All I said in relation to this report, was that my suggestion that the powers——

The Chair feels that that report is not relevant to this discussion and consequently only a very slight reference can be allowed. The Chair must also point out that it is not in order for Senators to quote at length. The Senator can quote short passages, but certainly not four or five pages.

I only did that because the Minister in his last response indicated that the Henchy Report dealt only with prisoners who suffered from some mental disorder.

I appreciate that.

I want to stress that paragraph 12 which I quoted is concerned entirely with the type of prisoner that we are concerned with here. There is no question of any difference. These are disruptive prisoners that everybody acknowledges must be handled in a special way. I very much regret the Minister's indication. Perhaps I misunderstood him.

The Senator did.

I will look at the record and see exactly what he said, because I am quite convinced that he said that the matter of the transfer of those prisoners being a power reserved for the Minister needs to be left that way so that split second decisions can be made in relation to them. I want to point out to the Minister that the Henchy Report suggests otherwise. The Minister tells me the Henchy Report is under review, but he seems to have indicated that that particular question has been reviewed and that it has been rejected by the Department.
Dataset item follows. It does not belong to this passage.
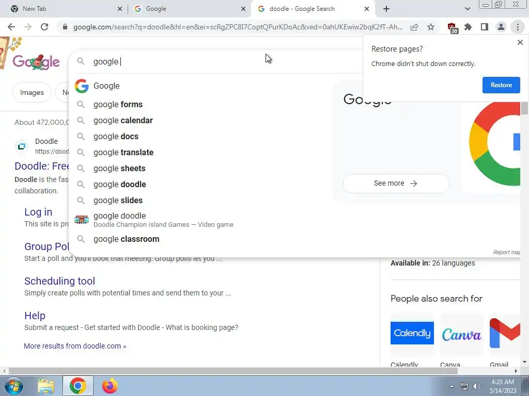
Task: Dismiss the Restore pages popup
Action: [520, 42]
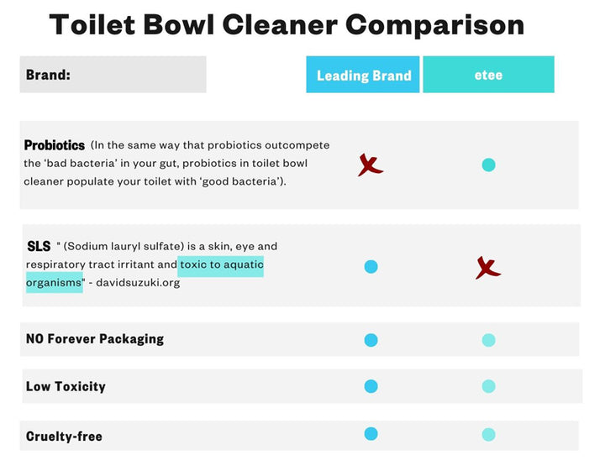
Task: Click the Low Toxicity row label
Action: click(66, 386)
I ask the Minister to comment specifically on the suggestion I made.

I do not only rely on the Henchy Report as a reason. I use that simply to show that it is not an original suggestion from myself. The reason I would like to see it there is because I believe that it is desirable, in the circumstances, that the intervention of an outside agency would play a crucial part in the transfer of prisoners to the Curragh so that, as I already said, justice would not only be done, but would be seen to be done.

I think Senator Molony is totally misinterpreting the Henchy Report. I have listened to the quotations that he gave and he is totally confusing the situation regarding people to whom the Henchy Report quite Rightly refers as not coming under a specific mental category. They are quite unlikely, in many cases, to be the persons that we are referring to or that are being dealt with under this Act or under military custody. The Henchy Report——

The Chair wishes again to emphasise what I have said to Senator Molony, that the Henchy Report is not directly relevant to this.

I accept it is not, but Senator Molony is totally confusing what is in the report.

I accept Senator Conroy's concern that I might be, but I would like to assure him that I have studied it very carefully. I have asked people's advice on it and I am absolutely satisfied that paragraph 12 of that report deals with just the type of prisoner the Minister is concerned with here. I do not wish to quote from the report any more. All I can do is to ask the Senator to read section 27 of the draft Bill proposed in that document.

I want to conclude by expressing regret that the Minister has not given any reason other than the necessity to make a split-second decision in relation to the transfer of prisoners to the Curragh. I am sorry that those decisions are made on a split-second basis. I would ask the Minister to——

The incidents in relation to the Curragh are not on a split-second basis.

I ask the Minister to reconsider the position that he has adopted in relation to this matter.

Question put and agreed to.
Section 2 agreed to.
Title agreed to.
Bill reported without amendment, received for final consideration and passed.
The Seanad adjourned at 7.05 p.m. until 2.30 p.m. on Wednesday, 28 May 1980.